Make sure you have installed the necessary dependencies:

pip install dlt[filesystem,pyiceberg]>=1.9.1
pip install dlt-plus>=0.9.1

Configuration

Overview

To configure Iceberg destination you need to choose and configure the catalog. The role of iceberg catalog is to:

  • store metadata and coordinate transactions (required)
  • generate and hand credentials to pyiceberg client (credentials vending)
  • generate and hand locations for newly generated tables (rest catalogs)
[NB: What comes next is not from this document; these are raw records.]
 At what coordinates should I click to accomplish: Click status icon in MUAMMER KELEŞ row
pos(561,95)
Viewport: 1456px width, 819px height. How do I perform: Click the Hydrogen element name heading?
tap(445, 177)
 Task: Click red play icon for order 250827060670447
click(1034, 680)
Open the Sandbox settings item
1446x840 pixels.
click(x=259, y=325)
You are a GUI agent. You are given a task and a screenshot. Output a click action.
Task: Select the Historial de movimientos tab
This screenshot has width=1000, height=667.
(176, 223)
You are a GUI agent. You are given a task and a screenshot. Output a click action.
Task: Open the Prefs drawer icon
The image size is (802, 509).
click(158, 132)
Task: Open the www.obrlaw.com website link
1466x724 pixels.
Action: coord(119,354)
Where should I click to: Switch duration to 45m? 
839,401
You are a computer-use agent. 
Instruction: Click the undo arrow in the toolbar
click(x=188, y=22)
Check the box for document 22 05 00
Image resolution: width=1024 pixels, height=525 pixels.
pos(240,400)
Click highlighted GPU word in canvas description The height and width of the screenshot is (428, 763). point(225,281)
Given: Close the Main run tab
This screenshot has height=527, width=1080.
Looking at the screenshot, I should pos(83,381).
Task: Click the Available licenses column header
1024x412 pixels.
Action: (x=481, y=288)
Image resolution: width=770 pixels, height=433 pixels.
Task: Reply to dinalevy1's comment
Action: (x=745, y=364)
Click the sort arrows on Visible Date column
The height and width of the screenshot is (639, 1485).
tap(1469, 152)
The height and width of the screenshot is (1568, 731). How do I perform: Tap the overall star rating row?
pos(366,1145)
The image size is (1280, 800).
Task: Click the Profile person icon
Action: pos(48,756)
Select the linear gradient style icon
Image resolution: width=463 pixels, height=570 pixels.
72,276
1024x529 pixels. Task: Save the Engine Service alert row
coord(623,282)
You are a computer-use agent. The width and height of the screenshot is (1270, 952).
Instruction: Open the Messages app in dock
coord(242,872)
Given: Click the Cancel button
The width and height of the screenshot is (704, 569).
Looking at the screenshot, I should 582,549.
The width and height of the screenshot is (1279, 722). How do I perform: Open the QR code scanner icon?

Currently, the Iceberg destination supports two catalog types:

  • SQL-based catalog. Ideal for local development; stores metadata in SQLite or PostgreSQL
  • REST catalog. Used in production with systems like Lakekeeper or Polaris

SQL catalog

The SQL catalog is ideal for development and testing. It does not provide credential or location vending, so these must be configured manually. It supports local storage paths, such as a file-based SQLite database, and is generally used for working with local filesystems.

To configure a SQL catalog, provide the following parameters:

# we recommend to put sensitive parameters to secrets.toml
destinations:
iceberg_lake:
type: iceberg
catalog_type: sql
credentials: "sqlite:///catalog.db" # connection string for accessing the database
filesystem:
bucket_url: "path_to_data" # table location
# credentials section below is only needed if you're using the cloud storage (not local disk)
# we recommend to put sensitive parameters to secrets.toml
credentials:
aws_access_key_id: "please set me up!" # only if needed
aws_secret_access_key: "please set me up!" # only if needed
capabilities:
# will register tables if found in storage but not found in the catalog (backward compatibility)
register_new_tables: True
table_location_layout: "{dataset_name}/{table_name}"
  • catalog_type=sql - this indicates, that you will use SQL-based catalog.
  • credentials=dialect+database_type://username:password@server:port/database_name - the connection string for your catalog database. This can be any SQLAlchemy-compatible database such as SQLite or PostgreSQL. For local development, a simple SQLite file like sqlite:///catalog.db works well. dlt will create it automatically if it doesn't exist.
  • filesystem.bucket_url - the physical location where Iceberg table data is stored. This can be a local directory or any cloud storage supported by the filesystem destination. If you’re using cloud storage, be sure to include the appropriate credentials as explained in the credentials setup guide. For local filesystems, no additional credentials are needed.
  • capabilities.register_new_tables=true - enables automatic registration of tables found in storage but missing in the catalog.
  • capabilities.table_location_layout - controls the directory structure for Iceberg table files. It supports two modes:
    • absolute - you provide a full URI that matches the catalog’s warehouse path, optionally including deeper subpaths.
    • relative - a path that’s appended to the catalog’s warehouse root. This is especially useful with catalogs like Lakekeeper.

The SQL catalog stores one table of the following schema:

catalog_nametable_namespacetable_namemetadata_locationprevious_metadata_location
defaultjaffle_shop_datasetorderspath/to/filespath/to/files
defaultjaffle_shop_dataset_dlt_loadspath/to/filespath/to/files

Lakekeeper catalog

Lakekeeper is an open-source, production-grade Iceberg catalog. It’s easy to set up, plays well with any cloud storage, and lets you build real data platforms without needing to set up heavy-duty infrastructure. Lakeleeper also supports vended credentials, credential vending, removing the need to pass long-lived secrets directly to dlt.

To configure Lakekeeper, you need to specify both catalog and storage parameters. The catalog handles metadata and credential vending, while the bucket_url must align with the warehouse configured in Lakekeeper.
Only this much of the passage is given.